We are all, as I see it, thrown without our asking for it into a world we cannot understand, a world filled with terrible tragedy, where every beautiful creation seems to rest on a foundation of sin and crime. We can spend all our time moaning about that. Or, we can try to lift ourselves out of the muddy maelstrom by admiring the beauty, kindness, and cleverness of which the world is also full. We can marvel at the sumblime wonder of destructive storms, indulge ourselves, from our peaceful desks, in the intellectual fascination of war. We can be swept away by the fierceness of life's struggle against itself: the perfection of a tiger's killing machinery, the chemically choreographed precision of an ant army on the march. And we can enjoy the creative gifts of people clinging to sanity with a grip even weaker than our own, while also feeling thankful that it is not us who have to suffer that such wonders should be brought to light.
3 comments:
@John
You may not worship individual heroes, but you seem pretty devoted to the heroic spirit. I mean, read your own last paragraph. I'm not saying that's some sort of foible or contradiction; but I think it's an important point. Arguably, what you're doing is protecting the heroic from the inevitable weaknesses of individual heroes.

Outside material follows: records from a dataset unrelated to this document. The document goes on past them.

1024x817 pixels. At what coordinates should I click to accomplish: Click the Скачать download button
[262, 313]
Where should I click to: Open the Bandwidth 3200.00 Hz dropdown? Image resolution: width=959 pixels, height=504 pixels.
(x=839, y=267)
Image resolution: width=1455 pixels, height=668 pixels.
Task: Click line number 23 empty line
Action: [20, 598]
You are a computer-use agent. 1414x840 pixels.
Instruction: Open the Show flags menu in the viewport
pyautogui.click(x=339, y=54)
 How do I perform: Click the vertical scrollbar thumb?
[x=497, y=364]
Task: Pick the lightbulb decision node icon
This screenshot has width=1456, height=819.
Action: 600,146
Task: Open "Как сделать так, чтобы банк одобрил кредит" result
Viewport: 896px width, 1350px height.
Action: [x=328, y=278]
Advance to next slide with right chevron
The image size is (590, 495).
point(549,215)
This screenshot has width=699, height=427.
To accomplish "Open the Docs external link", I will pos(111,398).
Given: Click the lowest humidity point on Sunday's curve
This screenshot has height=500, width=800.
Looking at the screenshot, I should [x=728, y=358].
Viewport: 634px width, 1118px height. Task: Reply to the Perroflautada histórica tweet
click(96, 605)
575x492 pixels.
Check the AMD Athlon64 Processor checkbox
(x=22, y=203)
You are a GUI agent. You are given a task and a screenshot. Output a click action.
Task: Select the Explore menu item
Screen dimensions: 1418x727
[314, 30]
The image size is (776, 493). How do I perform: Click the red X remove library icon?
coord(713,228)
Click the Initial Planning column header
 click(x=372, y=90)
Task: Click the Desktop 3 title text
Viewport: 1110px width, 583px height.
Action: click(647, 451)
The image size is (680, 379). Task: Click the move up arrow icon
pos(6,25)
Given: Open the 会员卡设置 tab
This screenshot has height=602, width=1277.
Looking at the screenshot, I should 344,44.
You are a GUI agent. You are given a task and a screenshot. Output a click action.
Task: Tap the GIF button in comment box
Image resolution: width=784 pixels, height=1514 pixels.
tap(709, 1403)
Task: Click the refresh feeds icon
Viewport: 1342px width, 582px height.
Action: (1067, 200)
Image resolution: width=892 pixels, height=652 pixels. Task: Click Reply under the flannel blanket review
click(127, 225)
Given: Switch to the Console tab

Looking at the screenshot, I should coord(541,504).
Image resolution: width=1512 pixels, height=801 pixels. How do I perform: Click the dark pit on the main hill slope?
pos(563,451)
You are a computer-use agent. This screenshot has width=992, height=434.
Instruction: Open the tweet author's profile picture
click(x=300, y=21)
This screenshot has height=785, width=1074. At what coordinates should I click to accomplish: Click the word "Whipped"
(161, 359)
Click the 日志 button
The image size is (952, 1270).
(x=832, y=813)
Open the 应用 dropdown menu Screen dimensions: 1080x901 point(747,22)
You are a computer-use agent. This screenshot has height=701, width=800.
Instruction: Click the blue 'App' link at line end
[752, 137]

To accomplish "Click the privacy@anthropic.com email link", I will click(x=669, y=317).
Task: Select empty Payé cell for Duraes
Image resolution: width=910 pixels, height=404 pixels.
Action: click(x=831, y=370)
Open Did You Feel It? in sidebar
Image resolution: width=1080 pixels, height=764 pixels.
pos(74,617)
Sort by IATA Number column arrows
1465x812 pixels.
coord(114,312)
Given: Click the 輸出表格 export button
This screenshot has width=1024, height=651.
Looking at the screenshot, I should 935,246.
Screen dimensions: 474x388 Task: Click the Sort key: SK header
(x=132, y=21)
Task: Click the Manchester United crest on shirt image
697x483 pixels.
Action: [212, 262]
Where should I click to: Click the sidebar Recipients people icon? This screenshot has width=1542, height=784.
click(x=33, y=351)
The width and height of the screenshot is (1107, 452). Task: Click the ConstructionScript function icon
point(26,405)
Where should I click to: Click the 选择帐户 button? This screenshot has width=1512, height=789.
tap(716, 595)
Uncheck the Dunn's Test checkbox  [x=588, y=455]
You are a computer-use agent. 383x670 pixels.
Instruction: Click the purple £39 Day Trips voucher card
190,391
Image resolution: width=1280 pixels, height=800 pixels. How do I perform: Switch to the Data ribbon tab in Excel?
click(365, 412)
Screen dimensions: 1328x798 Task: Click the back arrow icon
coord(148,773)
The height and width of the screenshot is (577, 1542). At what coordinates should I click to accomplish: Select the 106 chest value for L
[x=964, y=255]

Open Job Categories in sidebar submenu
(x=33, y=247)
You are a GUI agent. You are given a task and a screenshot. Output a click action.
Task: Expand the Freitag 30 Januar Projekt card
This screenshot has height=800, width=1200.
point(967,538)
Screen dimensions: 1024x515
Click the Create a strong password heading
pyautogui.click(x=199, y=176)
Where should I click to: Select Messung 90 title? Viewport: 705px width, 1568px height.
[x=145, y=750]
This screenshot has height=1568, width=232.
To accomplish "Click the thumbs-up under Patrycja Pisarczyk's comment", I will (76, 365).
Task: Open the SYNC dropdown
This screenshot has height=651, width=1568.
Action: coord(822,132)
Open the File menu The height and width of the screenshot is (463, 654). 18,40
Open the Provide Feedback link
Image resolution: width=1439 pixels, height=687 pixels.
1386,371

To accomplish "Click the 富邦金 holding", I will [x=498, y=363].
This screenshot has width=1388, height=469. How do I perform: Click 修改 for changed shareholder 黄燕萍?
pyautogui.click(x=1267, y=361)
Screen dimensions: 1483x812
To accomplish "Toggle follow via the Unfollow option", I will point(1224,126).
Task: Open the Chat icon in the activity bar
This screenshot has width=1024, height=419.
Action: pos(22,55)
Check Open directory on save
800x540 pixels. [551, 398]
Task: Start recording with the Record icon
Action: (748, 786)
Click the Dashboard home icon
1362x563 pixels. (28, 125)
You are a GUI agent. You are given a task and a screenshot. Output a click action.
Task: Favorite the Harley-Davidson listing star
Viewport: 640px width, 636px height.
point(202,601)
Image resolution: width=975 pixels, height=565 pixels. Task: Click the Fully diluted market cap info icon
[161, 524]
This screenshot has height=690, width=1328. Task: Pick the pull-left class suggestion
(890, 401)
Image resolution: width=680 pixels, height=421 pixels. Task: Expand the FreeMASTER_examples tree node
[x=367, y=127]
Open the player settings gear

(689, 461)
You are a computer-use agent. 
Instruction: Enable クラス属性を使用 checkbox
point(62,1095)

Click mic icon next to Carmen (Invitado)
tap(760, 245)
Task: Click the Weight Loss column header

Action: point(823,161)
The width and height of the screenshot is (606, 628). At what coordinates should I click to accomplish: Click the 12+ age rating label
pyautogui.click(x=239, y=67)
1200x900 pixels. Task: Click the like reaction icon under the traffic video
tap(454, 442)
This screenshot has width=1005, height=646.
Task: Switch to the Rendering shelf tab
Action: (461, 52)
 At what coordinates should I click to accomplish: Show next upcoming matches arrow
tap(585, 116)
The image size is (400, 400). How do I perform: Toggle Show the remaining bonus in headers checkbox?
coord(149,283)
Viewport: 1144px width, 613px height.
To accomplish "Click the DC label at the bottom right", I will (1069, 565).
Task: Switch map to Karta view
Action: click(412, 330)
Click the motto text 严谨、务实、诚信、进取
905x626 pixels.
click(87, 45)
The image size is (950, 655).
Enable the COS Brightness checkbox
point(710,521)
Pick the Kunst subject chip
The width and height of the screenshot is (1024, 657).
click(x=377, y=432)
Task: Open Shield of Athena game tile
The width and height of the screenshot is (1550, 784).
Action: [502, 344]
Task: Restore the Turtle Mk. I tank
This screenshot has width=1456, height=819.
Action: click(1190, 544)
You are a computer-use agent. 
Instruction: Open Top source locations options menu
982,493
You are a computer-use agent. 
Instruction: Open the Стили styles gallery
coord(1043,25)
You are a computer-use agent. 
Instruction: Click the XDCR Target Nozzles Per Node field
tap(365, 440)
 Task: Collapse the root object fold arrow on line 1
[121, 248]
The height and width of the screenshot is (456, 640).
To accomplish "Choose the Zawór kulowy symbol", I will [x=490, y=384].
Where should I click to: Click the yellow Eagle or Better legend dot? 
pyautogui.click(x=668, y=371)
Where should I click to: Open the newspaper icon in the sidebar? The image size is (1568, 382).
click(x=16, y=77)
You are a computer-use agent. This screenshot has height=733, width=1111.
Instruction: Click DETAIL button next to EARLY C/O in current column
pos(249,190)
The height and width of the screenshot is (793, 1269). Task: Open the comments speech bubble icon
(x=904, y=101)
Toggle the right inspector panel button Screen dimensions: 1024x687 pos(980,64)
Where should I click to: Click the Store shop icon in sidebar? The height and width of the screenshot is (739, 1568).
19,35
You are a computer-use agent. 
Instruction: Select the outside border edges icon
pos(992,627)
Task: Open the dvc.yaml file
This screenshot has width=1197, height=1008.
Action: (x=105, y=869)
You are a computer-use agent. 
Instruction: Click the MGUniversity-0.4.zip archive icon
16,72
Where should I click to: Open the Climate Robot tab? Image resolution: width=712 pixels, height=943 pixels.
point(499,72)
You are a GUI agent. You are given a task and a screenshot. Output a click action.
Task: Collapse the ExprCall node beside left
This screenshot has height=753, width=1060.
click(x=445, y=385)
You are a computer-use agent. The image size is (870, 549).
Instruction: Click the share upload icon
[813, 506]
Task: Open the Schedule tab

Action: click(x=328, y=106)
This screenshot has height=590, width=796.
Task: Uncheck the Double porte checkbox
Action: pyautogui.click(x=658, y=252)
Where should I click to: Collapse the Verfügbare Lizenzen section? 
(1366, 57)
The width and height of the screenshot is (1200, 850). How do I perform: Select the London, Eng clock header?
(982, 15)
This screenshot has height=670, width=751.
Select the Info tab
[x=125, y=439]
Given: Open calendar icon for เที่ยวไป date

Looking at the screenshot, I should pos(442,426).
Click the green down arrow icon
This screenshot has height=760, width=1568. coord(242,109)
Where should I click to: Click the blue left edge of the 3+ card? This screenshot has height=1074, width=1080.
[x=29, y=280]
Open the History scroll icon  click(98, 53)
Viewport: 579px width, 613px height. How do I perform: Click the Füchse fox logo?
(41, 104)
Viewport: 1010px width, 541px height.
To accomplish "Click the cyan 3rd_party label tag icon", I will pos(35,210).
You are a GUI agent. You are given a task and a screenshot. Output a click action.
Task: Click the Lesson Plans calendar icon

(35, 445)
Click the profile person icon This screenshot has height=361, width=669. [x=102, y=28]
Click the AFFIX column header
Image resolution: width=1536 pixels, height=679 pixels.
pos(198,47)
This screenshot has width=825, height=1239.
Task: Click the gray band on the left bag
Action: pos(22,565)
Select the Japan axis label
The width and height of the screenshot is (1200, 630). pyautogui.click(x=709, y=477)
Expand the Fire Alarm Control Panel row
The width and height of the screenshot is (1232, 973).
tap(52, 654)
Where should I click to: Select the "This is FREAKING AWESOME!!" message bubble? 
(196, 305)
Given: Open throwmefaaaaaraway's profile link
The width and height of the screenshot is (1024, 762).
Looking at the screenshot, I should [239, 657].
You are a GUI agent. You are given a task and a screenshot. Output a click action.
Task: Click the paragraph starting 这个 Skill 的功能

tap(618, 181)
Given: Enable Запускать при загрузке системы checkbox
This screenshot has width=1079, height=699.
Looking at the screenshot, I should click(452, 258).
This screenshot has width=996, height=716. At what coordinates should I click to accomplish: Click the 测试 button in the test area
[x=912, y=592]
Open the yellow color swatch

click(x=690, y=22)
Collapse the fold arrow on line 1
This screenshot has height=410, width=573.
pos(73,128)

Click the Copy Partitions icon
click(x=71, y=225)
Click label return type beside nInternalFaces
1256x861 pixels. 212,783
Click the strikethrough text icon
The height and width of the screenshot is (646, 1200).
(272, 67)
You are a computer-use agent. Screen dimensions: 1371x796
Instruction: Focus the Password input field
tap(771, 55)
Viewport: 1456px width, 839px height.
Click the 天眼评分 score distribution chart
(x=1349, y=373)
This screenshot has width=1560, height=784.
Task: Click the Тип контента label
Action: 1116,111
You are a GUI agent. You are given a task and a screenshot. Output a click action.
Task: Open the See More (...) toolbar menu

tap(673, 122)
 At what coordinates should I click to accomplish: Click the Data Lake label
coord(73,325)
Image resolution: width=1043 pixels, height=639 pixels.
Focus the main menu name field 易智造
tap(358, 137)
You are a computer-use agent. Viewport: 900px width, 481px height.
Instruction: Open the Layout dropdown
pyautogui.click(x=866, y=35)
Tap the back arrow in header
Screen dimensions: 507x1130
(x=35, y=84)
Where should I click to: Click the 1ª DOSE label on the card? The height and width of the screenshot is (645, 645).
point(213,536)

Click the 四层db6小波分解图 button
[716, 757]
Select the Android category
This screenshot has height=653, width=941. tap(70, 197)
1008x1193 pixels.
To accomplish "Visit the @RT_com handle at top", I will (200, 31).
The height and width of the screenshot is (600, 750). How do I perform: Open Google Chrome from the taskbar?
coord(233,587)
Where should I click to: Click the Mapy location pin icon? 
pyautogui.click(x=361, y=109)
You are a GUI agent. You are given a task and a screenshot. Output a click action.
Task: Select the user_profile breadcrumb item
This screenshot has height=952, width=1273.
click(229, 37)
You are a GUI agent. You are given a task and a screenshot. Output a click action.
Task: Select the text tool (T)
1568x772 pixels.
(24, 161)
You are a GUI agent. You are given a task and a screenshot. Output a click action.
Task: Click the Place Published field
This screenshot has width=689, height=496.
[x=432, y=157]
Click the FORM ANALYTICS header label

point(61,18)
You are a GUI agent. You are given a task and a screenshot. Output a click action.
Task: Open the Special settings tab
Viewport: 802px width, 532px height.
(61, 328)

I'm pretty troubled by the cruel randomness of our existence in the universe. I don't think that's some sort of silly or loser position. Surely many of those heroic cultural achievements you admire are serious meditations on the unanswerability of this very problem, not dismissals or, so to speak, solvents of it. Maybe even The Waste Land is such a work (in so far as one can get any good idea of what it is about). For another example, part of the genius of the Book of Job is that the issues it raises are NOT just all answered in a neat little package by the speech out of the whirlwind.
Perhaps that is part of the role that narcissism plays in (some) art. The artist's narcissism is so great, and of such a form, that they take personal offense at the cruel randomness of our existence in the universe, and the universe's refusal to explain it satisfactorily. A lot of energy could come from that.
@David,
Absolutely, I value the heroic, and also the creative, and the kind, and the plain amazing. I watch sports, after all, and follow chess, and love art.
But as you hint, I think my view of such things is that they *are* separate from other things about our personalities, including our morality; in a sense they are separate from the individual. Many athletes and artists feel that their gifts came to them from elsewhere; I don't think "God-given talent" is just a verbal tic. The amazing potential of the universe is realized in strange ways, in strange people. I feel about Picasso pretty much the same way I feel about a glorious thunderstorm; they wreak havoc and can also amaze and delight us.
You know that I am a little weak on the concept of a unified self.
That's a really good point that a lot of art takes its power from its opposition to the cruel randomness of the universe. Some artists are particularly sensitive to this cruelty, including the young Eliot. Others are focused on the contrast, to the sense that "the sadness of life is the joy of art." And there is also art that draws its power from a protest against closer harms, the human crimes of politics and war and so on.
I'm not trying to brush off the horror of life, I'm just saying that is the world we live in. We should reduce the horror when we can. But we won't ever succeed in eliminating it, so in the long run the best way to fight despair is to celebrate the victories we can win, including those of art.